For years, watchdog groups have said the Bureau of
Land Management underestimates the value of the land it trades away
to states and private landowners, effectively giving away chunks of
the public domain worth billions of dollars (HCN, 2/18/02:
Groundswell for a monument?). A new report, released in
mid-October, adds credence to those claims and may have set off a
shuffling of two high-level agency officials.
The
Appraisal Foundation, commissioned by the BLM, concluded that the
agency's operation and management of the process is "politicized"

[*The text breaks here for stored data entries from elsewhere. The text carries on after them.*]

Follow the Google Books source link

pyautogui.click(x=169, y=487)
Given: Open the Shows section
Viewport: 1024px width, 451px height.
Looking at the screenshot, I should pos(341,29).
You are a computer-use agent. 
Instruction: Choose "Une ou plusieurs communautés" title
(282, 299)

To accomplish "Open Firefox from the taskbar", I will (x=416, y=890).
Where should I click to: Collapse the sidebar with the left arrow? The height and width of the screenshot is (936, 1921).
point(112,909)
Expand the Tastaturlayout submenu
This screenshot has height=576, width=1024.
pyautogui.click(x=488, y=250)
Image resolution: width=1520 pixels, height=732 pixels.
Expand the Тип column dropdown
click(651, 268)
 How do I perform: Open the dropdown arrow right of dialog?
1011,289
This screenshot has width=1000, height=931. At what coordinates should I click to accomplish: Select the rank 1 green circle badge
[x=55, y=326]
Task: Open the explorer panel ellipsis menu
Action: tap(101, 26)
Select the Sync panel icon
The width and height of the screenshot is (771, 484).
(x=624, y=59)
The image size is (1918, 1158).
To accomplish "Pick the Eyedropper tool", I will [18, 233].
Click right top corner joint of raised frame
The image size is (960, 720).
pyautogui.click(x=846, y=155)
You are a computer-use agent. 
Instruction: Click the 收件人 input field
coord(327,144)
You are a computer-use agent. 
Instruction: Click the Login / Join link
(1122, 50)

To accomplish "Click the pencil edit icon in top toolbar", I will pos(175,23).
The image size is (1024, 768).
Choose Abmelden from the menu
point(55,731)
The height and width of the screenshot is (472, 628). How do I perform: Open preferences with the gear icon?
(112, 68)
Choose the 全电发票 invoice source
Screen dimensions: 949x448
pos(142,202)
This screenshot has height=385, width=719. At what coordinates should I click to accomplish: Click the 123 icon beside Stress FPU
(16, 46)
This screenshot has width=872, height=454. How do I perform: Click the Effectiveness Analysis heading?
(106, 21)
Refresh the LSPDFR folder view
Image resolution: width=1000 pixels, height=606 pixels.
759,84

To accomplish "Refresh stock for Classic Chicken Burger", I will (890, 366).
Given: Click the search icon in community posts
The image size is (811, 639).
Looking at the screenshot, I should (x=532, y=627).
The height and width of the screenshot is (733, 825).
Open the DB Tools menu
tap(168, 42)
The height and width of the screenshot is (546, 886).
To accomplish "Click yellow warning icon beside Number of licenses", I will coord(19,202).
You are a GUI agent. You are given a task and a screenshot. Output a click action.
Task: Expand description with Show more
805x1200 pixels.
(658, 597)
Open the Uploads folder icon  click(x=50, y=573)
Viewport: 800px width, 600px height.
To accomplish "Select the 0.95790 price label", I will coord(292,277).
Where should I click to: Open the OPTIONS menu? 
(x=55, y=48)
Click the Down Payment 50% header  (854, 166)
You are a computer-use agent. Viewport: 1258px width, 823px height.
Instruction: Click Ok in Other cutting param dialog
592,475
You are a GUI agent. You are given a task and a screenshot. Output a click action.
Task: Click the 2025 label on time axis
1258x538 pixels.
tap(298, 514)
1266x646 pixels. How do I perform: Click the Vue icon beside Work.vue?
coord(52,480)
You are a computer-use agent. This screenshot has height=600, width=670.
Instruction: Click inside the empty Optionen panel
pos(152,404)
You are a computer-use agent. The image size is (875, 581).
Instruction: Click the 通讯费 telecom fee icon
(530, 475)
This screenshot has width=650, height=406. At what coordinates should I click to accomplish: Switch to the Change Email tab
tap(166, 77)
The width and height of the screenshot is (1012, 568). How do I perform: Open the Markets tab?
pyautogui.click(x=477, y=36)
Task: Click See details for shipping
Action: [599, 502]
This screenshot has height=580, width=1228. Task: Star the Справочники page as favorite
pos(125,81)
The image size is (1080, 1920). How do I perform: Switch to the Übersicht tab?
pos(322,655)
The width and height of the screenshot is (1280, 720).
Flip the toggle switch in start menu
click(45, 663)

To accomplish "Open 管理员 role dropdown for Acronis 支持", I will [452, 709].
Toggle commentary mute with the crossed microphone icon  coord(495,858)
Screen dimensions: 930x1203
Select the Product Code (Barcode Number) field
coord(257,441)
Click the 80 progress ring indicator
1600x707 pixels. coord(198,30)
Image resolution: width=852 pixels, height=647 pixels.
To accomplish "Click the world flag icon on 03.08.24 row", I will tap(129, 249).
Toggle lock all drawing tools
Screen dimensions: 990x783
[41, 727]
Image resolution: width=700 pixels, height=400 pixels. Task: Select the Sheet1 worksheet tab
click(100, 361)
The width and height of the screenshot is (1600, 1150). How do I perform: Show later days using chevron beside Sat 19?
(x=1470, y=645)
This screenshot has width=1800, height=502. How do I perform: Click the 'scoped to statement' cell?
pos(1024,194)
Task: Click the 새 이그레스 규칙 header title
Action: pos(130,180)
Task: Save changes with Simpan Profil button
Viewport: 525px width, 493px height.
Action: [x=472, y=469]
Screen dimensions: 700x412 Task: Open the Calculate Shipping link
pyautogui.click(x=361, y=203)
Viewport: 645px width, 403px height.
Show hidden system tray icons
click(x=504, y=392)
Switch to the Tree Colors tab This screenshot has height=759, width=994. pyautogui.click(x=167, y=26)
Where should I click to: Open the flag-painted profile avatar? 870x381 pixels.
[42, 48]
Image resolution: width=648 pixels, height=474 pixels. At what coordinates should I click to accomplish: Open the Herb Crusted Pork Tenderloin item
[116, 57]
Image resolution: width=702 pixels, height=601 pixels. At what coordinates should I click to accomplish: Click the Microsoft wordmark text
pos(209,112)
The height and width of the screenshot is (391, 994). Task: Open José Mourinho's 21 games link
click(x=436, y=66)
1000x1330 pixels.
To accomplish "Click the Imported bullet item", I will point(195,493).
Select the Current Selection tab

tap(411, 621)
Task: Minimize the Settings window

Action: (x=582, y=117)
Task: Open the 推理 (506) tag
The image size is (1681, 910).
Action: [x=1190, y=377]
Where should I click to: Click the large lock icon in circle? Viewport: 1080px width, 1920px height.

and results in the loss of federal money and natural resources. It
adds that the process "seriously erodes the BLM's ability to apply
appraisal standards and to consistently uphold the public trust
assigned to them by law."
Jim Hughes of the BLM
says it's hard to establish a fair price for land in remote areas
where there are no comparable sales on which to base appraisals.
But in the wake of the report, the BLM is conducting a 90-day
review of all land exchanges currently on the table, including a
controversial land trade in Utah's San Rafael Swell.
Meanwhile, the BLM's senior appraisal
specialist, David Cavanaugh, has asked to be transferred out of the
agency, and Ray Brady, chief of Lands and Reality, has been
assigned to a different office. An agency spokesperson says the
transfers are unrelated to the
report.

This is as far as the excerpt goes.